*Document passage*:
--------------------

Muriel Cigars
- Product type: Cigars
- Owner: Altadis
- Country: United States
- Introduced: 1912; 113 years ago
- Previous owners: Lorillard Tobacco Company

= Muriel Cigars =

Cigar brand

Muriel Cigars is a brand of machine-rolled cigars, most recently owned by Altadis, a subsidiary of Imperial Brands.

== History ==
The Muriel Cigars brand was established in 1912 by Lorillard Tobacco Company in Jersey City, New Jersey. Muriel Cigars was acquired by Consolidated Cigar Holdings, Inc. in 1956, which in turn merged with Havatampa in 2000 to form Altadis USA.

The first Muriel cover girl, long considered a mystery, was an adult imagining of a child, Muriel Rasmussen Berry, daughter of George and Emma Rasmussen and granddaughter of Dr. Carl Moehle. Moehle was the owner of the lithographic firm that produced the original label. The brand chose a new model in the 1970s in an attempt to maintain relevance in changing times.

--------------------

*Data section*:

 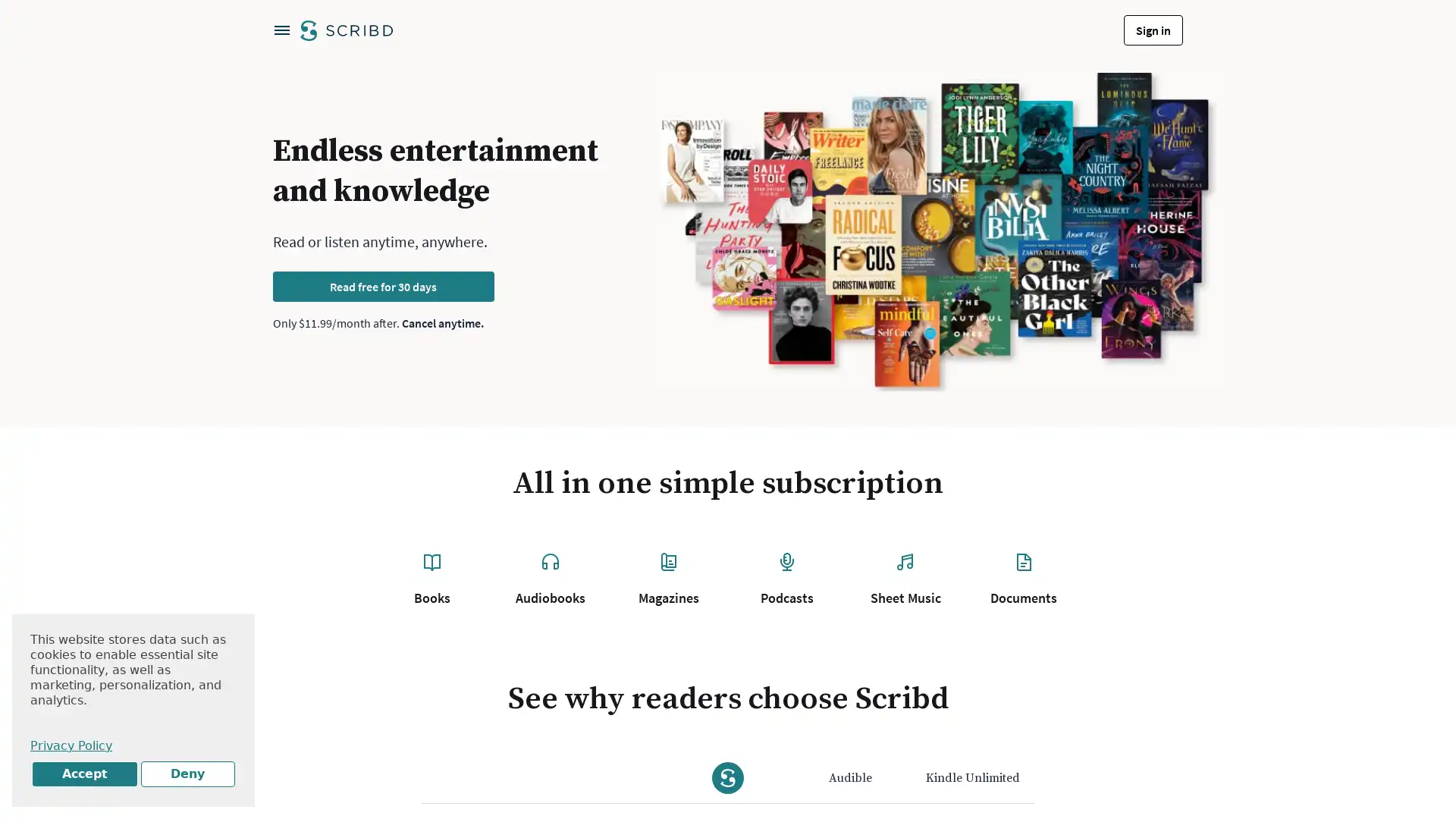 I want to click on Accept, so click(x=83, y=774).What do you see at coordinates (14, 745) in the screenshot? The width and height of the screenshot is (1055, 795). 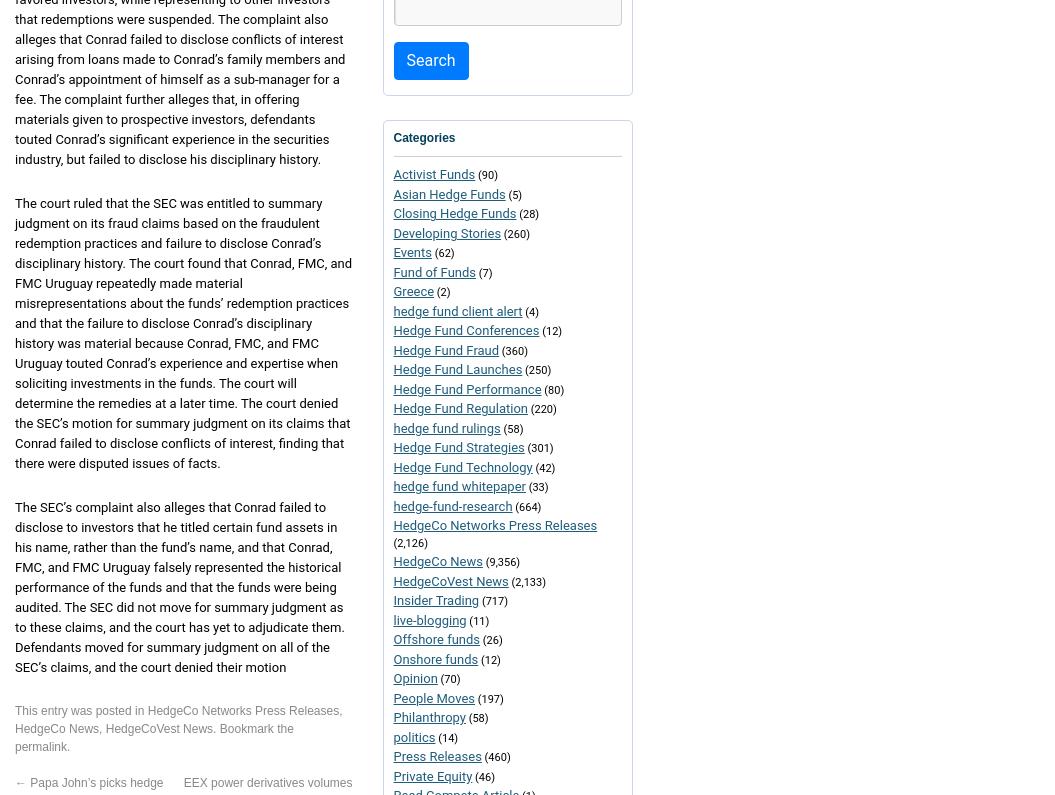 I see `'permalink'` at bounding box center [14, 745].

--------------------

*Exercise set*:
• 1. Reproduce the Muriel Cigars passage verbatim between "Cigar brand" and "form Altadis USA.", inclusive.
• 2. Proceed with the Muriel Cigars passage, picking up right after its final sentence.

*Outputs for the tasks*:
• 1.
Cigar brand

Muriel Cigars is a brand of machine-rolled cigars, most recently owned by Altadis, a subsidiary of Imperial Brands.

== History ==
The Muriel Cigars brand was established in 1912 by Lorillard Tobacco Company in Jersey City, New Jersey. Muriel Cigars was acquired by Consolidated Cigar Holdings, Inc. in 1956, which in turn merged with Havatampa in 2000 to form Altadis USA.

• 2.
Muriel's popularity peaked in the 1950s, but Consolidated continued to market the brand extensively in America throughout the 1960s and 1970s. The brand did $40 million in annual sales by 1973, spending as much as $2.5 million per year on marketing in the 1970s. Muriel Cigars ran television advertisements in the first Super Bowl in 1966. Actress Edie Adams notably worked as a pitch-lady for Muriel Cigars, appearing in multiple commercials throughout the 1950s and 1960s.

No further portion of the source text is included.